The price of land, not construction costs, is one of the key driving forces behind the unaffordability of new housing, the report says.

“Research in Vancouver comparing private, for-profit with non-profit development has shown that for-profit rental housing development leads to market rents being upwards of 45% higher as compared to non-profit projects where land is provided at no cost,” the report says.

Vancouver has developed a “Land Trust Model” where city-owned land is used to provide a mix of market and below market rental housing.

Kelowna has taken similar actions by providing the land for affordable housing projects.

The UBC study found the City of Kelowna owned many parcels of land that were either vacant or used for parking that could be used for more affordable housing.

The city report points to B.C. Housing’s Affordable Home Ownership Program that creates partnerships between it, municipalities and developers, with each making concessions.

B.C. Housing provides low interest loans, the developer takes a lower profit and cities can do things like lowering development cost charges or providing parking concessions.

Examples of what other cities have done to address the unaffordability issue include Vancouver. It bought former hotels to provide below-market rentals. Berlin, where 83% of residents are renters, passed a referendum and bought 15,000 rental apartments to take them out of the private rental market.

Cambridge, Mass., imposed city-wide zoning changes to allow increased density if the new units are affordable to those making the median wage or less.

Portland did a similar thing, allowing up to six units to be built on a single-family lot. Two of the new units have to be sold at below-market values or three units have to be rented at below market rental rates.

Toronto is working on zoning changes for projects of 100 units or more where 10% will have to be affordable for 99 years with set rental rates and targeted income ranges.

B.C. housing affordability experts are calling for more co-op and non-profit housing.

“Kelowna is at a crossroads,” the report says. “Further unaffordability will have serious consequences. Repeating the same methods of delivering housing - with the same view of the system, the same roles, and the same resources - is likely to continue to deliver the same challenges.
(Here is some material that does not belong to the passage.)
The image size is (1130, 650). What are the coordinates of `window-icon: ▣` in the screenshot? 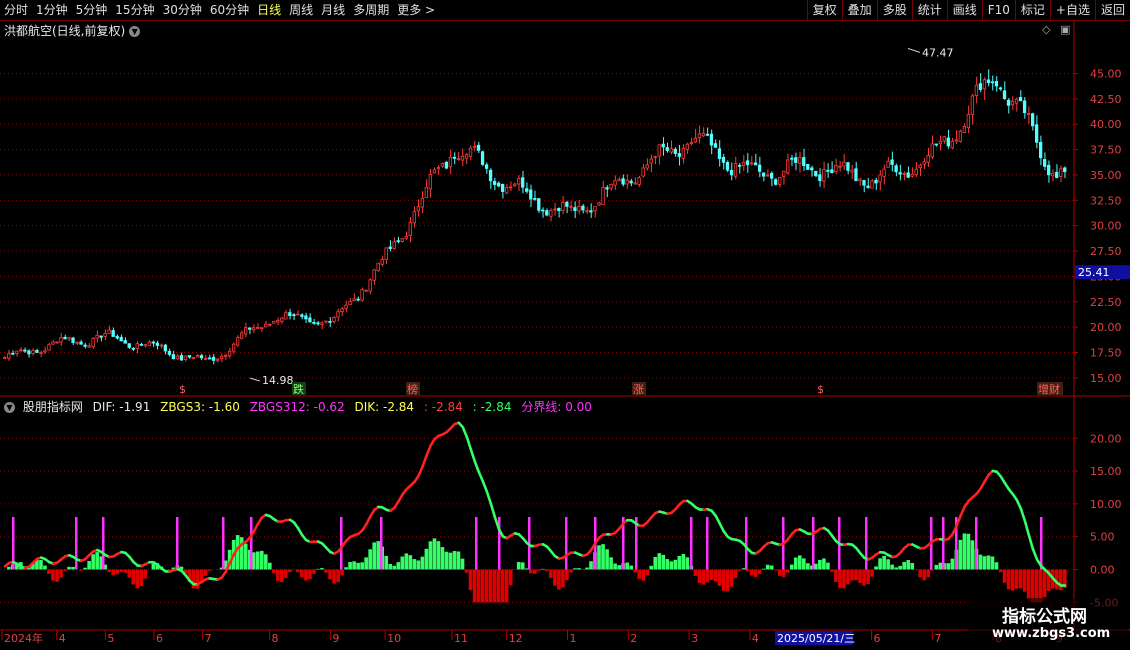 It's located at (1065, 30).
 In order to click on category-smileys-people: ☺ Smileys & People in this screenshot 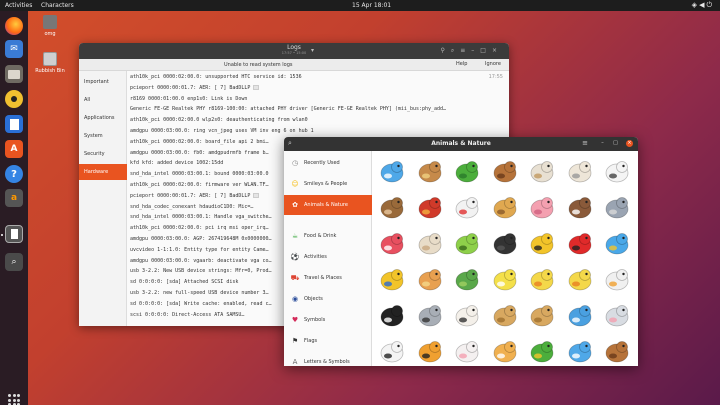, I will do `click(328, 184)`.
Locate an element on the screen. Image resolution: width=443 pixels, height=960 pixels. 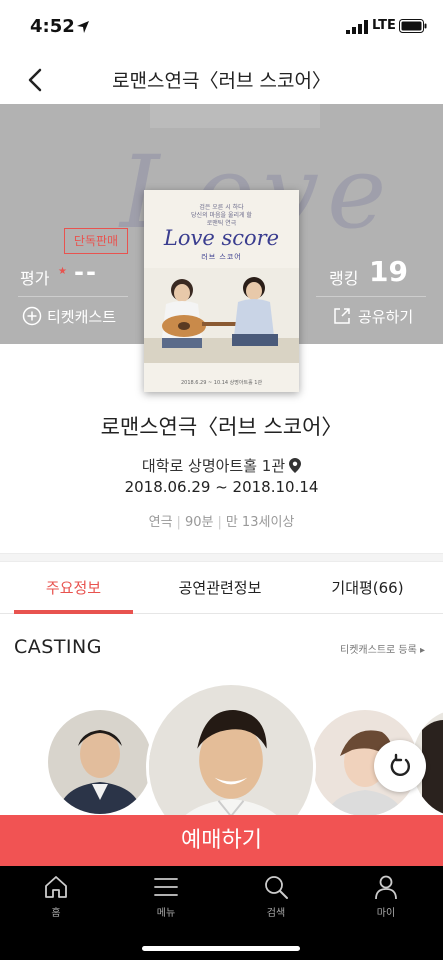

“While federal and provincial governments have committed to changes and to providing significant funding towards new housing, the role of regulating housing and land use still falls with local government. As a result, a large part of the responsibility for taking action on affordability also falls to the local scale – municipal government and the home building industry – to deliver housing that is actually affordable.”

The city will do a Housing Needs Assessment this year, which is required by the province. That will be followed by an update to its Healthy Housing Strategy.

“These processes present opportunities to incorporate these examples into a renewed approach and change the state of affordability,” the report concludes.